Ele acha engraçado ter um cachorro chamado Cachorro

— Ele acha engraçado ter um cachorro chamado Cachorro.
— Mas é engraçado.
— Camila, porra!
— É engraçado…
— Se você acha engraçado um cara de trinta anos com esse tipo de ideia sobre a vida… Sabe qual nome que ele deu para o gato?
— Gato.
— Não. Cachorro, também. Não deixei ele ter uma tartaruga. Se tivesse mais um Cachorro naquela casa, eu ia pirar. Não sei como perdi tanto tempo com ele.
— Ele é engraçado… até. Imagina, uma tartaruga chamada Cachorro. Mor niilismo.

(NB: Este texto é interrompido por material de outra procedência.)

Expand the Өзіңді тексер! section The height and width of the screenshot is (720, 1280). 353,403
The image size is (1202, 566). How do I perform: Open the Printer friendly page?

— Quando você tiver a minha idade, perceberá que homem não tem que ser engraçado. Tem que ser homem. Tipo, senso de humor é ótimo, anima a vida. Mas, olha, uma pessoa que não consegue levar nada a sério precisa de um choque de realidade para acordar. Sabe o que ele fez no nosso último, graças a deus o último, aniversário de namoro?
— Que fez?
— Ele comprou um… Espera… Parece piada. É ele. Toma, toma, atende. Diz que não vou atender. Melhor, diz que estamos no hospital.
— Hospital?
— É, diz que eu estou muito mal, que você me acompanhou ao hospital e está esperando o veredicto do médico.
— Veredicto?
— É, diz que, diz pra ele deixar recado, quando eu tiver alta, e se não estiver ocupada, ligo de volta. Toma. Diz que é grave. Toma.
— O que você tem?
— Como assim?
— AIDS ou resfriado?
— Língua negra pilosa.
— Língua negra pilosa?
— Não. Melhor: gargolismo.
— Gargolismo é doença?
— Esquece. Vai de língua negra.
— Em qual hospital?
— Sei lá, Camila. Hospital do Santo Honório.
— Existe?
— Agora existe. Toma. Toma.
— Alô? Não. É a Camila, amiga da Fer… Há-há-há, sou essa mesma… Hã… Hã… sério? Hã… Hã… Há-há-há, um padre? Hã… Hã… O fazendeiro jogou em vocês? Há-há-há. Há-há-há… Hã… Hã… Hã… Ele deixou cair no rio? Hã… Hã… Hã… Hã… Hã… Hã… Há-há-há. Há-há-há. Deve ser uma galera animada. Isso que é pescaria, hein. Hã… Hã… Hã… Há-há-há. Tá, eu digo pra ela. Pode deixar. Outro…. Há-há-há… Tchau. Ele é muito engraçado.
— …
— Ele disse que foi pescar com uns amigos e um fazendeiro achou que eles…
— Não quero saber!
— Ai! O fazendeiro prendeu eles no estábulo, coitados.
— E o hospital?
— Ai, desculpa. Nem lembrei. Ele ficou falando. Não deu tempo.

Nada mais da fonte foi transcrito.